Is any real evidence, in the absence of standardized testing, provided that Waldorf schools are highly educationally effective?  No.  We are “absent clear evidence,” and what the paper (the front page of the Sunday New York Times, mind you) puts forward is vague, generic reports of college attendance success, “research by an affiliated group showing that 94 percent of students graduating from Waldorf high schools in the United States between 1994 and 2004 attended college, with many heading to prestigious institutions like Oberlin, Berkeley and Vassar,” which Richtel himself recognizes is not meaningful: “these are students from families that value education highly enough to seek out a selective private school, and usually have the means to pay for it.”

Now, don’t get me wrong.  I am not trying to say that the absence of compelling statistical evidence of Waldorf educational effectiveness is an indictment of the approach, or indicative it is failing.  Just that Richtel wields the lack of educational effectiveness evidence inconsistently: it is a sword when he can find it against schools using technology, but happily set aside on behalf of schools not using tech.

There is a brief tangent toward the end about whether technology is easy to learn, and I think the treatment of this topic is indicative of Richtel’s lack of sophistication in thinking about technology integration.   Essentially, the article tells us, tech is easy.

what’s the rush, given how easy it is to pick up those skills? “It’s supereasy. It’s like learning to use toothpaste,” Mr. Eagle said. “At Google and all these places, we make technology as brain-dead easy to use as possible. There’s no reason why kids can’t figure it out when they get older.”

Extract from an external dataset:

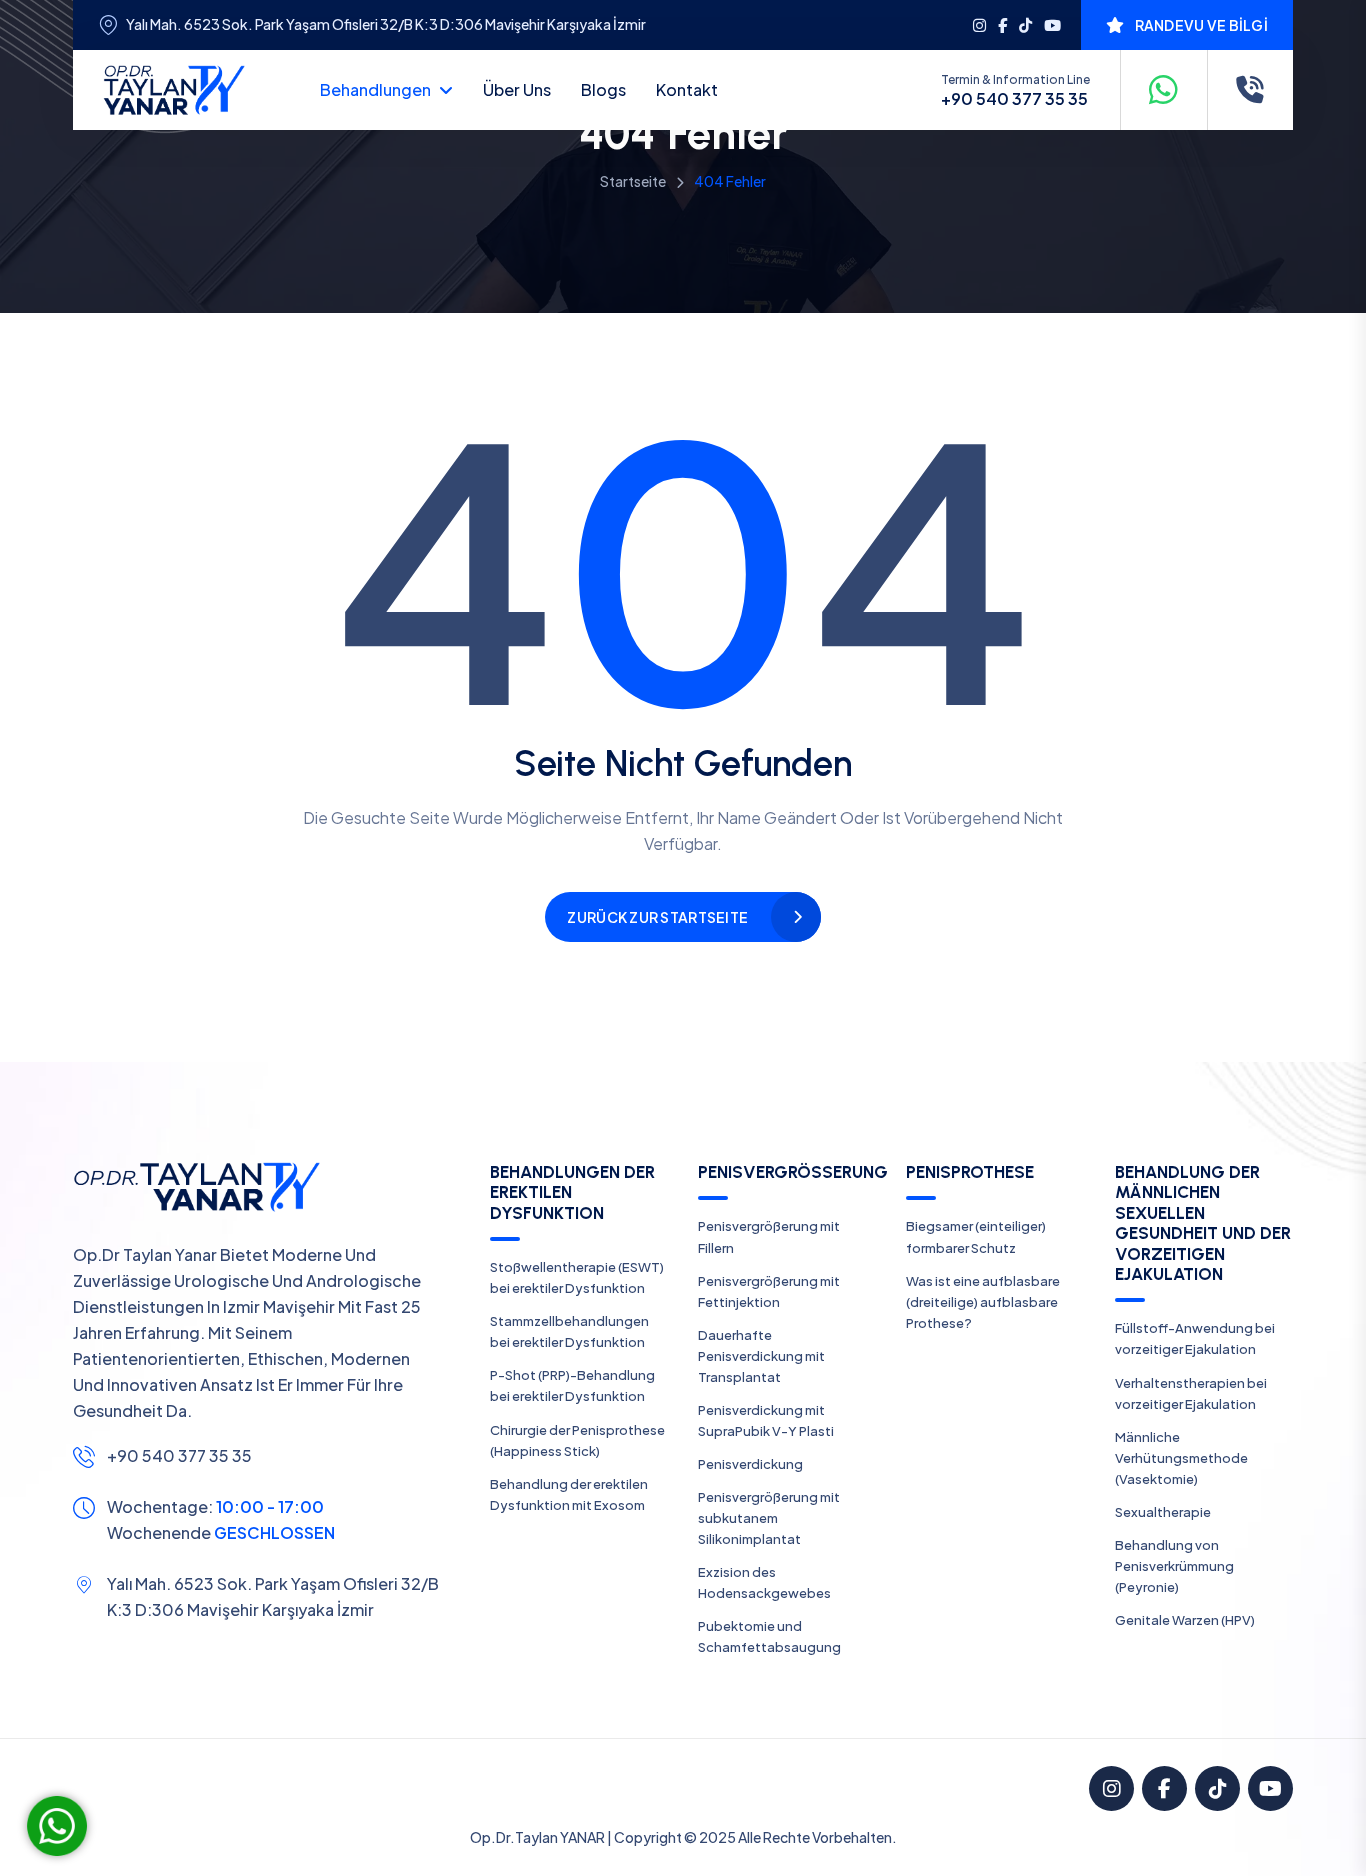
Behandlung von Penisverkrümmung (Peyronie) (1174, 1566)
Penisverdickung (750, 1464)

Yes, Google search is easy, at least when first encountered, though anyone who spends time studying information literacy realizes how poorly most Google search users search.  What we are coming to realize more and more is that “digital natives” are often highly unsophisticated in their “digital fluency,” and their effective analysis of online information and their sound digital citizenship.   These things are not, Mr. Richtel, “supereasy,” and they are not, contra Mr. Eagle, intuitive, and yet they are, incredibly essential for success in the world of today and tomorrow.  Students, for their own sake and for the sake of the rest of us, need to develop strong digital fluency and citizenship in their learning from their teachers, and these essential skills, habits, mindsets may or may not show up in evidence in the most basic of standardized testing but will empower them to be better university students and professionals.

What are we left with?   Well, Richtel writes somewhat tentatively, perhaps engagement is the most important quality of effective learning , and acknowledges, in order to dispute, that some educators believe that  ““If schools have access to the tools and can afford them, but are not using the tools, they are cheating our children,” Ms. Flynn said.”  But others, he quickly tells us, believe otherwise, and Waldorf students and parents think that classrooms without technology are more engaging: ““Engagement is about human contact, the contact with the teacher, the contact with their peers,” said Pierre Laurent, 50, who works at a high-tech start-up and formerly worked at Intel and Microsoft.”

So what does this piece of front page journalism in the Sunday New York Times amount to?   Some people think technology is more engaging for learning, and others don’t, and some of those who don’t think work themselves in tech companies, and so their opinion matters more.     I’m deeply disappointed in my favorite paper.